### Texte fourni
Klaus Peter Rippe : Nous vivons et agissons dans le paysage, et modifions ainsi les conditions de vie d’autres organismes. En général, nous ne décidons pas de manière préméditée quelles espèces subsistent et quelle biodiversité est conservée. Dans la mesure où ce processus est inconscient, il faut se demander s’il y a là une faute morale. Nous ne pouvons pas faire autrement que de façonner l’environnement, mais nous devons toujours avoir en tête les conséquences de nos actes. 

Mais quand nous convertissons une prairie en terrain à bâtir, c’est tout à fait intentionnel. 

L’intention consiste à construire une maison, et non pas à tuer des animaux et des plantes.

Ne devrions-nous pas vérifier d’abord si une espèce très rare y vit ?

La question est souvent de savoir si nous devons aller aussi loin, ou si nous le pouvons. Si la présence d’espèces rares est déjà établie, le problème est différent.

Des animaux et des végétaux considérés comme insignifiants, voire gênants sont chaque jour chassés ou éliminés. Le vocabulaire à cet égard en dit long : dans les jardins, on distingue les fleurs des mauvaises herbes, les insectes utiles des nuisibles, et, dans les zones protégées, on oppose les espèces indigènes aux espèces introduites. Des espèces comme le chardon, qui est piquant, la limace espagnole, qui est vorace et le raton laveur (qui est exotique) possèdent-elles une valeur morale ?

Nous devons rester prudents lorsqu’on utilise des termes tels que « nuisibles », « insectes utiles » ou « espèces invasives ». C’est une manière très facile d’étiqueter des espèces. Il convient d’élargir cette perspective. L’être humain ne saurait exploiter sans restriction tout ce qui existe sur Terre. C’est là que l’éthique peut intervenir, en remettant en question des faits qui paraissent évidents et en offrant l’opportunité de reconsidérer notre manière d’agir.

### Données brutes
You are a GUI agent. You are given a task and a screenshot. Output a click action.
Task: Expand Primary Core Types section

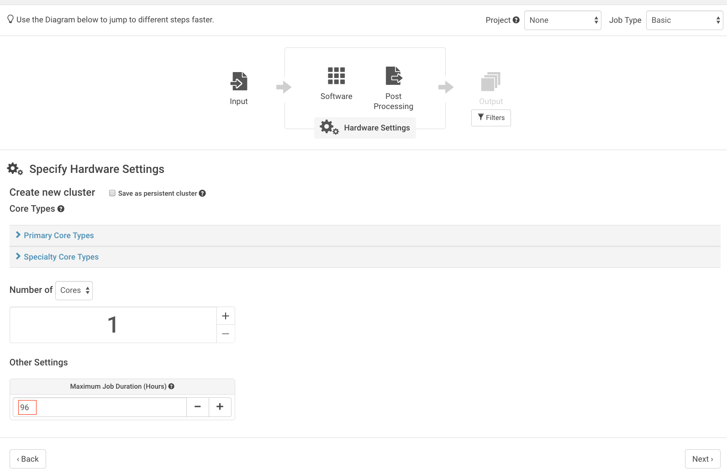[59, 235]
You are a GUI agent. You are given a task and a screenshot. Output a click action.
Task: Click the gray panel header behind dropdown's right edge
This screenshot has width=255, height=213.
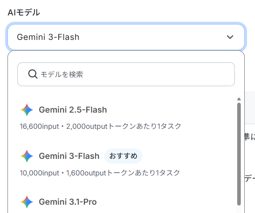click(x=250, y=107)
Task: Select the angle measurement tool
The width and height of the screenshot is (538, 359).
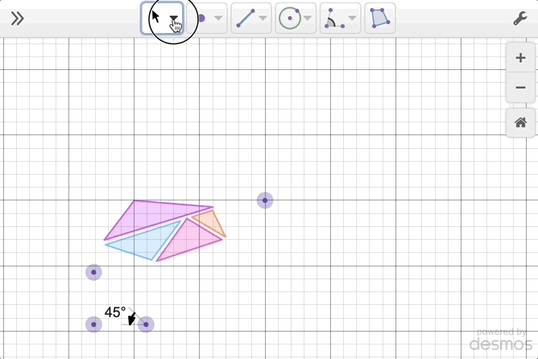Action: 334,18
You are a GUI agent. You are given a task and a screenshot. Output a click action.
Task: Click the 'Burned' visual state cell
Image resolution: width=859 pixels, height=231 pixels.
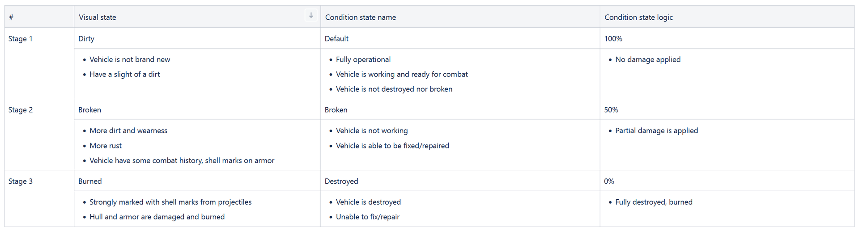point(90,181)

==

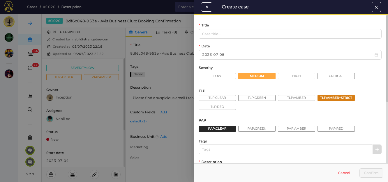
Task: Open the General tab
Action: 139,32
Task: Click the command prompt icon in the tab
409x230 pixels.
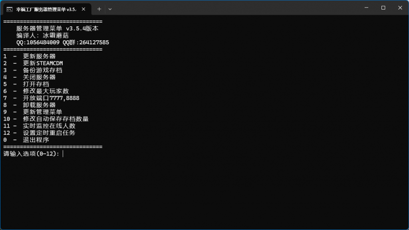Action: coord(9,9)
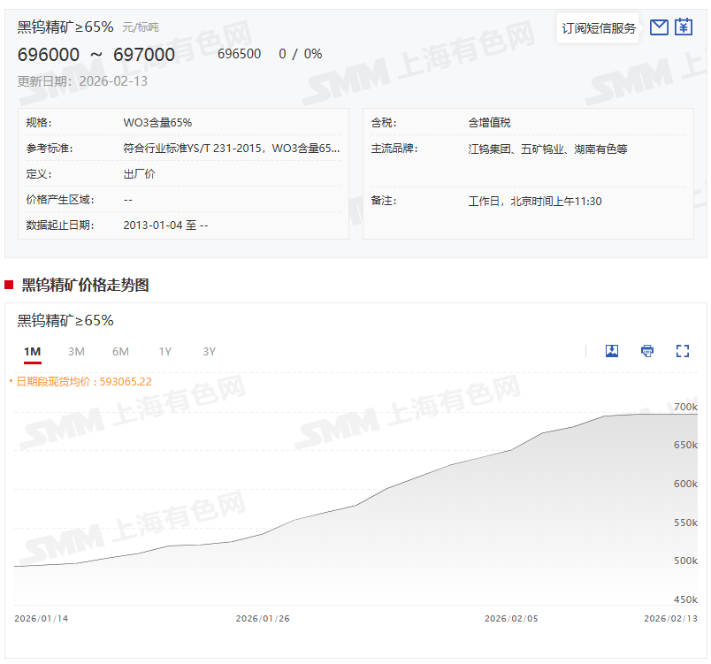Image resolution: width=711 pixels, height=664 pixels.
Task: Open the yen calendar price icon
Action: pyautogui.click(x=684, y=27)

### Consigne
Citez mot pour mot l'intégralité du texte sur l'éthique et la biodiversité. Le matériel ci-dessus n'a aucun rôle à jouer ici.

### Résultat
Klaus Peter Rippe : Nous vivons et agissons dans le paysage, et modifions ainsi les conditions de vie d’autres organismes. En général, nous ne décidons pas de manière préméditée quelles espèces subsistent et quelle biodiversité est conservée. Dans la mesure où ce processus est inconscient, il faut se demander s’il y a là une faute morale. Nous ne pouvons pas faire autrement que de façonner l’environnement, mais nous devons toujours avoir en tête les conséquences de nos actes. 

Mais quand nous convertissons une prairie en terrain à bâtir, c’est tout à fait intentionnel. 

L’intention consiste à construire une maison, et non pas à tuer des animaux et des plantes.

Ne devrions-nous pas vérifier d’abord si une espèce très rare y vit ?

La question est souvent de savoir si nous devons aller aussi loin, ou si nous le pouvons. Si la présence d’espèces rares est déjà établie, le problème est différent.

Des animaux et des végétaux considérés comme insignifiants, voire gênants sont chaque jour chassés ou éliminés. Le vocabulaire à cet égard en dit long : dans les jardins, on distingue les fleurs des mauvaises herbes, les insectes utiles des nuisibles, et, dans les zones protégées, on oppose les espèces indigènes aux espèces introduites. Des espèces comme le chardon, qui est piquant, la limace espagnole, qui est vorace et le raton laveur (qui est exotique) possèdent-elles une valeur morale ?

Nous devons rester prudents lorsqu’on utilise des termes tels que « nuisibles », « insectes utiles » ou « espèces invasives ». C’est une manière très facile d’étiqueter des espèces. Il convient d’élargir cette perspective. L’être humain ne saurait exploiter sans restriction tout ce qui existe sur Terre. C’est là que l’éthique peut intervenir, en remettant en question des faits qui paraissent évidents et en offrant l’opportunité de reconsidérer notre manière d’agir.